▶ Dataset extract
┌──

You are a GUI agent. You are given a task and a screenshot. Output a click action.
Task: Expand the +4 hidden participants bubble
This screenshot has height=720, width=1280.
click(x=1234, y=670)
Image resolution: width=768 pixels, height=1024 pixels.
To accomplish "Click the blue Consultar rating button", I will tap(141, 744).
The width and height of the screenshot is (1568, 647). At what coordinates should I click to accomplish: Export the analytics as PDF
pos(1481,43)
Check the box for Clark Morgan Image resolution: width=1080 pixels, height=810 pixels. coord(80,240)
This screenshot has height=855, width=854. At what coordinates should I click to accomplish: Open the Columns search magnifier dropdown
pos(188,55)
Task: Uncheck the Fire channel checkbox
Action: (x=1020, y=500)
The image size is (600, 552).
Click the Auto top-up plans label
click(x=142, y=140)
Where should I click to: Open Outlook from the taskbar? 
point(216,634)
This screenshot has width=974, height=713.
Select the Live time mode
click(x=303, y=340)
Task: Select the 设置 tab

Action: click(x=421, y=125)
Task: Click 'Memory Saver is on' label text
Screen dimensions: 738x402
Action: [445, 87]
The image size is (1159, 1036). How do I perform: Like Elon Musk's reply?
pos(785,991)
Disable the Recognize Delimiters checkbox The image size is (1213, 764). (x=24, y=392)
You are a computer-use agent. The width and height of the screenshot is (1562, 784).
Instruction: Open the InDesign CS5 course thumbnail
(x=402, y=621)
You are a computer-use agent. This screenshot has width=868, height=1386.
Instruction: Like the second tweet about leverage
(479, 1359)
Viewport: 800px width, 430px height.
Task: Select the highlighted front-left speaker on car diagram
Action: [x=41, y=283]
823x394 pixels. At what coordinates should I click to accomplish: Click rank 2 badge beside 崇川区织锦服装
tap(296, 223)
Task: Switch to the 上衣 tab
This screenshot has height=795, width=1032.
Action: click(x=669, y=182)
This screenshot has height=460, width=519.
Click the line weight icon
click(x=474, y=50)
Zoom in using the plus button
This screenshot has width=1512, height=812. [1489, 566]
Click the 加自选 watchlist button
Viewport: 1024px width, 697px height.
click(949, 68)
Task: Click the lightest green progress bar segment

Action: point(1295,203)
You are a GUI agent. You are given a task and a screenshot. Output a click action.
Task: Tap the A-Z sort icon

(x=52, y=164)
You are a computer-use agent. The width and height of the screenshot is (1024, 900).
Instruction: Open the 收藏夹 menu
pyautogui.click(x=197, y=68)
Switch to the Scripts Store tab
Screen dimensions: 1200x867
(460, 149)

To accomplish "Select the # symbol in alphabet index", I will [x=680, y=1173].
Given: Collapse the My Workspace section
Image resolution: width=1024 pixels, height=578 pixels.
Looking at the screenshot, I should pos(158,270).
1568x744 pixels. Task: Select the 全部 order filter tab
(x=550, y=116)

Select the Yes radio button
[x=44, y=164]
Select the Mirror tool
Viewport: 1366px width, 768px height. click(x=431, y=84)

└──

▶ What the exercise asks
All lines from the one containing "Select the Yes radio button" through the end of the listing above are to be restated word for word, and no others.

▶ Written answer
Select the Yes radio button
[x=44, y=164]
Select the Mirror tool
Viewport: 1366px width, 768px height. click(x=431, y=84)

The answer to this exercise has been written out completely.